- TEXT SEGMENT -
Plumbing Basics, Part 1

This article was first published in 2005.

Whether you’re playing with a turbo boost control system, an intercooler water spray system, a fuel system or a turbo, there’s one aspect you’ll always need to consider: plumbing. We’re not talking high-end, expensive stuff here – braided line and special anodised fittings and silicone hose. Instead, in this series we’ll cover the sort of cheap bits and pieces you can buy from industrial and truck suppliers and put together to make all kinds of systems – from those that control boost to those that supply fuel.

This week we’ll cover small diameter hose and fittings and next week we’ll take a look at the different valves you can use with this type of plumbing. In the third and final part, we’ll examine large diameter plumbing.

- EXERCISE BRIEF -
Could you condense the paragraph of the plumbing article that begins "Whether you’re playing with a turbo boost control system" into a short bulleted list that keeps its main facts?

- ITEMS -
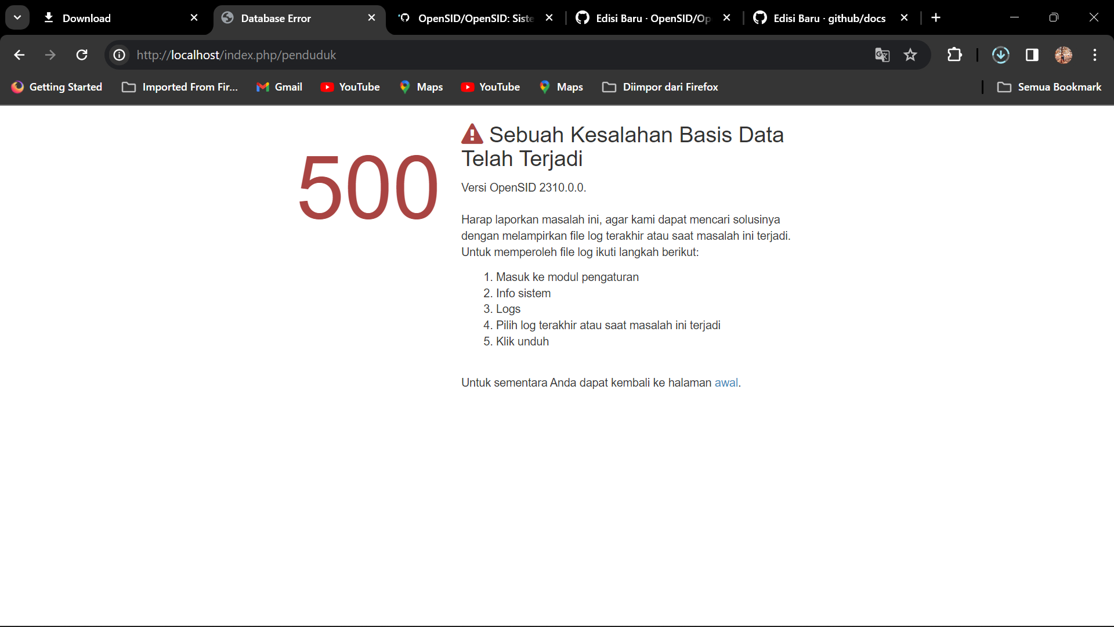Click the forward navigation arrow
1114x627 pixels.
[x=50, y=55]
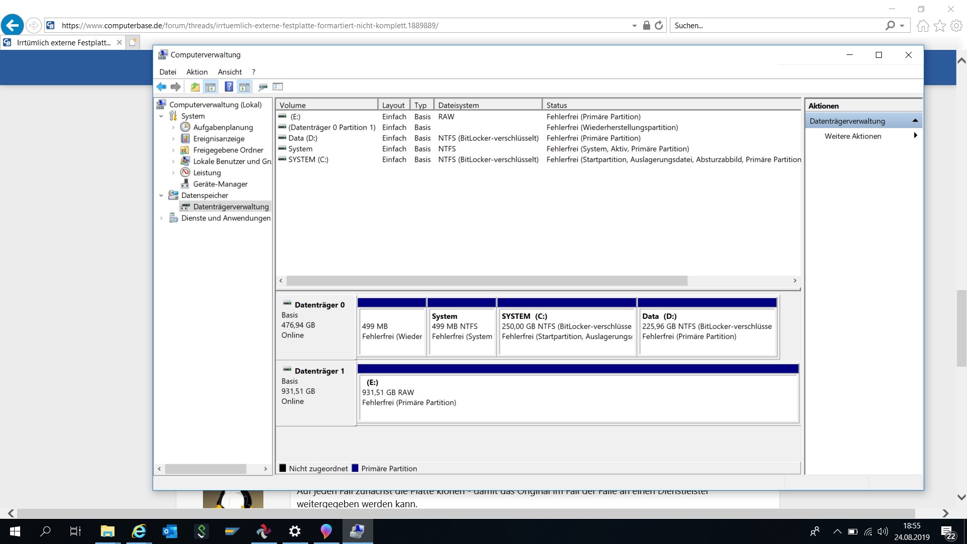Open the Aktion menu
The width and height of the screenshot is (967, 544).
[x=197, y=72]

- THE OUTPUT -
- Plumbing always needs to be considered when working with a turbo boost control system, an intercooler water spray system, a fuel system or a turbo.
- The series leaves out high-end, expensive items such as braided line, special anodized fittings and silicone hose.
- It covers cheap parts from industrial and truck suppliers that can be assembled into all kinds of systems, from boost control to fuel supply.